Maine’s Department of Education on Monday will release the final list of school districts that have signed onto the state’s efforts to win money in Race to the Top, the $4 billion federal program.
But 82 of Maine’s 215 school districts appear to have met the Thursday deadline for turning in documents endorsing the Race to the Top application, according to Department of Education spokesman David Connerty-Marin.
Of those 82 districts, the heads of only 24 local teachers’ union affiliates have signed onto the reform bid. The state’s largest teachers’ union, the Maine Education Association, has also declined to support it.
Maine’s second-round Race to the Top application is due June 1.
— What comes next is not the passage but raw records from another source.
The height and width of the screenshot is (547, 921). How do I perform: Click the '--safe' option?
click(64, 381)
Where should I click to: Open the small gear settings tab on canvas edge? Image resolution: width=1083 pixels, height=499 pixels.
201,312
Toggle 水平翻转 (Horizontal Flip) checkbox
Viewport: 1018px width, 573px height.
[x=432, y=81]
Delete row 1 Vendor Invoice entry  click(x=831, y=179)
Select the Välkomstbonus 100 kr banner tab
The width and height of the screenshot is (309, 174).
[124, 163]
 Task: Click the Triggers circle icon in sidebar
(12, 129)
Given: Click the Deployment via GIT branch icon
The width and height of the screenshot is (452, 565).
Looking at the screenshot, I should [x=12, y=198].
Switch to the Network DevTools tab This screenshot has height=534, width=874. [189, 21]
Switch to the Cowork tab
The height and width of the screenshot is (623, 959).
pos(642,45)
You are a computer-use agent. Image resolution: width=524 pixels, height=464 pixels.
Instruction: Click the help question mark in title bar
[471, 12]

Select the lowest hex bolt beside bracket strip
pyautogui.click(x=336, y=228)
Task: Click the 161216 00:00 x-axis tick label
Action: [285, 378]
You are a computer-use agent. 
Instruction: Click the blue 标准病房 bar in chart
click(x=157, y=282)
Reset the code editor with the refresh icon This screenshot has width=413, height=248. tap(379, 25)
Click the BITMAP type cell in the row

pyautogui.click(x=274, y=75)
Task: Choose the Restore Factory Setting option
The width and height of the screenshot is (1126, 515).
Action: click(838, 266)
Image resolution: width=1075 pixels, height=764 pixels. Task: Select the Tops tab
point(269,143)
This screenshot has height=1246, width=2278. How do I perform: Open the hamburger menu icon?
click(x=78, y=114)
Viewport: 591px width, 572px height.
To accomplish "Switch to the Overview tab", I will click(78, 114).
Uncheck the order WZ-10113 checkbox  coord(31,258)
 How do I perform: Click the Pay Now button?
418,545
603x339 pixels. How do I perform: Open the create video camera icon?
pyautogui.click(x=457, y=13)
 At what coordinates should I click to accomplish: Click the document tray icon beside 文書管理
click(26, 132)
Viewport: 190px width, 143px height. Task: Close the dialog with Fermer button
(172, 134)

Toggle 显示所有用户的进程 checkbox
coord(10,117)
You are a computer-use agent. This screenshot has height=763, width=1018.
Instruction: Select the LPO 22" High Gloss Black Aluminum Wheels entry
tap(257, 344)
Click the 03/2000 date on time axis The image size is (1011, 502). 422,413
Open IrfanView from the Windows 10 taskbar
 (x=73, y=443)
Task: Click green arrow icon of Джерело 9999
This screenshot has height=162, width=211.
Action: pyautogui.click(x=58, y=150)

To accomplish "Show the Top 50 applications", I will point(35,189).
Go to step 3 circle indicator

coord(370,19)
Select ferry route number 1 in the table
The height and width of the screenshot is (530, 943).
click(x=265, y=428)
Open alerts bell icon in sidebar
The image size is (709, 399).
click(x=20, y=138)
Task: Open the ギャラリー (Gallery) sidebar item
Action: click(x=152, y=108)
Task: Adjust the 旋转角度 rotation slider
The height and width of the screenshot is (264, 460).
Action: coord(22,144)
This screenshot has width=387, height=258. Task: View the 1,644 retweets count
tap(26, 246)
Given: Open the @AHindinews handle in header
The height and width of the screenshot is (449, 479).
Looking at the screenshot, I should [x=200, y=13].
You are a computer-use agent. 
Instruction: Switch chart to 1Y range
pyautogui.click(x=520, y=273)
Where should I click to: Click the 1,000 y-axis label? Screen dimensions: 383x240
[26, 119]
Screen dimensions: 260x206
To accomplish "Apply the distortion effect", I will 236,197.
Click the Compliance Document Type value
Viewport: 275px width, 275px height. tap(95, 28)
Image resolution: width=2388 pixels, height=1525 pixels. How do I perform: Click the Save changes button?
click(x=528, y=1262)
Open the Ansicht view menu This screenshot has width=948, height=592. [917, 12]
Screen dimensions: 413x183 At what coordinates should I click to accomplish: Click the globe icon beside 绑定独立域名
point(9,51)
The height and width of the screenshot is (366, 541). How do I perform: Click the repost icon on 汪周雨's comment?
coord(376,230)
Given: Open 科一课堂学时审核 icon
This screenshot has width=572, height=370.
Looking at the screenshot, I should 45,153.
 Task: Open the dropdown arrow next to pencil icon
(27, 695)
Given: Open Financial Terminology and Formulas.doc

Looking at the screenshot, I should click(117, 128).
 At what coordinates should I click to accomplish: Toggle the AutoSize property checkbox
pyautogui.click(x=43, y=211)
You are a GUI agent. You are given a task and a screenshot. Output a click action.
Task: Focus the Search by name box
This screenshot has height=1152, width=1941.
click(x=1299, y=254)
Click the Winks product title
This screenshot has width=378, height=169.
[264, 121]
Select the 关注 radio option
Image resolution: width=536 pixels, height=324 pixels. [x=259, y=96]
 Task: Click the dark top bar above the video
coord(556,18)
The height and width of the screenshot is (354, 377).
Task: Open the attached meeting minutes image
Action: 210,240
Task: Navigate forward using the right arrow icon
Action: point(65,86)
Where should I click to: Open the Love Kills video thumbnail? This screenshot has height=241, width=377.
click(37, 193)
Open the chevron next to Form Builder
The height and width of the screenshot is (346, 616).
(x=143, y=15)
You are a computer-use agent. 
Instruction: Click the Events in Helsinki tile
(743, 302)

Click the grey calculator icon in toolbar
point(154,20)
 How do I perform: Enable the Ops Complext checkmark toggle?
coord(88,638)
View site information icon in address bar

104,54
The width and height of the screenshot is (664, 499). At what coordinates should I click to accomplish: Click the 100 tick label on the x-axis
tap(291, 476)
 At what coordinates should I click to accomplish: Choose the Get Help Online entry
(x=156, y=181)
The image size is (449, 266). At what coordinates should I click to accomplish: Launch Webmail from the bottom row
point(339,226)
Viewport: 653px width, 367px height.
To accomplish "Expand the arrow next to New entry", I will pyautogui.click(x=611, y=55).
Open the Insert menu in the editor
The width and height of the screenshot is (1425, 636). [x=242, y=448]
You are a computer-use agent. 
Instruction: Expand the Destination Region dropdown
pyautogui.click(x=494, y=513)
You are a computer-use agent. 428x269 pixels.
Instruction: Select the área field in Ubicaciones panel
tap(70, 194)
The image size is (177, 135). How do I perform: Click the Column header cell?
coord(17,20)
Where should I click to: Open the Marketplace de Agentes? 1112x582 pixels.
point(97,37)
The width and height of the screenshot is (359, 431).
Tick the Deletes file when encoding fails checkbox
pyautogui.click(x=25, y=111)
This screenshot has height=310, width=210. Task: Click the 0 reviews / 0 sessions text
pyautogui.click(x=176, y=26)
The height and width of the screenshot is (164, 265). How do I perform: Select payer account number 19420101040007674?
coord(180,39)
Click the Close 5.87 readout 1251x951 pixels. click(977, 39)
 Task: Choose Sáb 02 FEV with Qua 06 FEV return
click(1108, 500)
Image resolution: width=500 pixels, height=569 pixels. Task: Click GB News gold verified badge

“I think 82 is a good representation,” Connerty-Marin said, “but especially when you look at who’s participating.”
The 82 districts represent 69 percent of Maine public school students and 63 percent of the state’s schools, Connerty-Marin said.
The level of support for a state’s Race to the Top application proved an important factor in the competition’s first round, education observers say.
Delaware, one of two first-round award winners, had the support of 100 percent of its school districts and 100 percent of its local teachers’ unions. In Tennessee, the other winner, 100 percent of school districts and 93 percent of local teachers’ unions signed on.
Maine’s Race to the Top application proposes expanding a number of reform initiatives that have begun in a handful of schools, according to an application summary the state has made public.
Those include EPIC, a program through which teachers have their course syllabi reviewed by experts to make sure they match up with state academic standards; and standards-based education, a school format in which students advance once they’ve mastered course materials, rather than once they’ve sat through a year’s worth of class time.
Maine also has to show in the competition it’s moving toward using teacher evaluations that incorporate student achievement data, and that it’s planning to adopt a common set of academic standards, known as the Common Core, currently being developed.
Along with soliciting support from school districts and local teachers’ unions, the Maine Department of Education is collecting endorsement letters from a number of state organizations with education interests. Those include groups representing superintendents, school boards and principals and the statewide teachers’ union, the Maine Education Association.
The Maine School Superintendents’ Association’s executive committee unanimously supported sending a support letter, said Victoria Wallack, the group’s communications director. The Maine School Boards Association hadn’t met in time to pen a letter, she said.
The MEA’s representative assembly, at a May 16 meeting, opted not to send a letter of support, MEA President Chris Galgay said.
“There wasn’t a vote of opposition,” he said. “There was a vote not to send a letter of support.”
Galgay said he couldn’t summarize the opposition vote with one sentiment.
“Did they see it as just another list of mandates coming down on them? Those comments were made,” he said. “There were a lot of different comments made, from all points of view.”
Ultimately, Connerty-Marin said, the MEA’s vote against sending a support letter won’t make a big difference. Race to the Top evaluators award points based on whether local union heads sign on, Connerty-Marin and Galgay noted.
“We can’t slow down in our efforts to pursue funding, and, more importantly, to pursue the reforms that are in the application, which we’ll be pursuing whether or not we get funding,” Connerty-Marin said.
The MEA assembly’s decision came days after a teacher evaluation task force — which formed as a result of MEA lobbying and in which MEA was a participant — came to an agreement for allowing school districts to incorporate student data in teacher evaluations, clearing Maine’s last Race to the Top hurdle. MEA executive director Mark Gray, in fact, introduced the compromise that won the 11-member group’s support.
News of the MEA decision also came the same week one of Rhode Island’s major teachers’ unions, the Rhode Island Federation of Teachers, announced it would support that state’s second-round Race to the Top efforts. Rhode Island’s teachers’ unions didn’t support the Ocean State’s application in the competition’s first round, in which Rhode Island was a finalist.
Also, earlier this month, two of Michigan’s major teachers’ unions indicated they’d support their state’s second-round bid for the education reform funds.